To do
Set down a word-for-word copy of the data below, limited to the lines from the first through the line with "Open the 제어판".

[Start of section]

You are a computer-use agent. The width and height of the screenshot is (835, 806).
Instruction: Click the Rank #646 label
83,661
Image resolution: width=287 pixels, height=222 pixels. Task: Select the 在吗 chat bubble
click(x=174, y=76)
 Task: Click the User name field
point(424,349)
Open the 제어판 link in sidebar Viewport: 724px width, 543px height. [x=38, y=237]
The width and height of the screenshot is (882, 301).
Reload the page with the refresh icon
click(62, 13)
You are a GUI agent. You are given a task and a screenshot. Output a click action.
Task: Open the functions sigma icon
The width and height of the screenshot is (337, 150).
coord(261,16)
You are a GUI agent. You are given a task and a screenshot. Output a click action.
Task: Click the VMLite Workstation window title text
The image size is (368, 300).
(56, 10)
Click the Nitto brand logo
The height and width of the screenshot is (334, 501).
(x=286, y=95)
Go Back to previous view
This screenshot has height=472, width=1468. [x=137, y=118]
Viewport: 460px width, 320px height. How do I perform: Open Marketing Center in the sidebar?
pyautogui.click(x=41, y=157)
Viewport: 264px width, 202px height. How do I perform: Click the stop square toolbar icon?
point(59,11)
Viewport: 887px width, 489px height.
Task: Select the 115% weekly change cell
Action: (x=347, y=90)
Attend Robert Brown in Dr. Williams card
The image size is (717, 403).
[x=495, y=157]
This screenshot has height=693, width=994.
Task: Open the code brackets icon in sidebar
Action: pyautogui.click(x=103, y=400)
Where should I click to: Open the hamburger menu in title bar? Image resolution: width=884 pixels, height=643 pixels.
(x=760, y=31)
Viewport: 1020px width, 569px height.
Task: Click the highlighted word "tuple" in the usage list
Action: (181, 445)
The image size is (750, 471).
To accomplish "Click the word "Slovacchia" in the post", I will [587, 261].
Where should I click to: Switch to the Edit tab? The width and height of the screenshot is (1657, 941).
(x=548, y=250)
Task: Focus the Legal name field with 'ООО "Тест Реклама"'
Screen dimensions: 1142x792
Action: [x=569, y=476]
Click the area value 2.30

[End of section]

Task result
You are a computer-use agent. The width and height of the screenshot is (835, 806).
Instruction: Click the Rank #646 label
83,661
Image resolution: width=287 pixels, height=222 pixels. Task: Select the 在吗 chat bubble
click(x=174, y=76)
 Task: Click the User name field
point(424,349)
Open the 제어판 link in sidebar Viewport: 724px width, 543px height. [x=38, y=237]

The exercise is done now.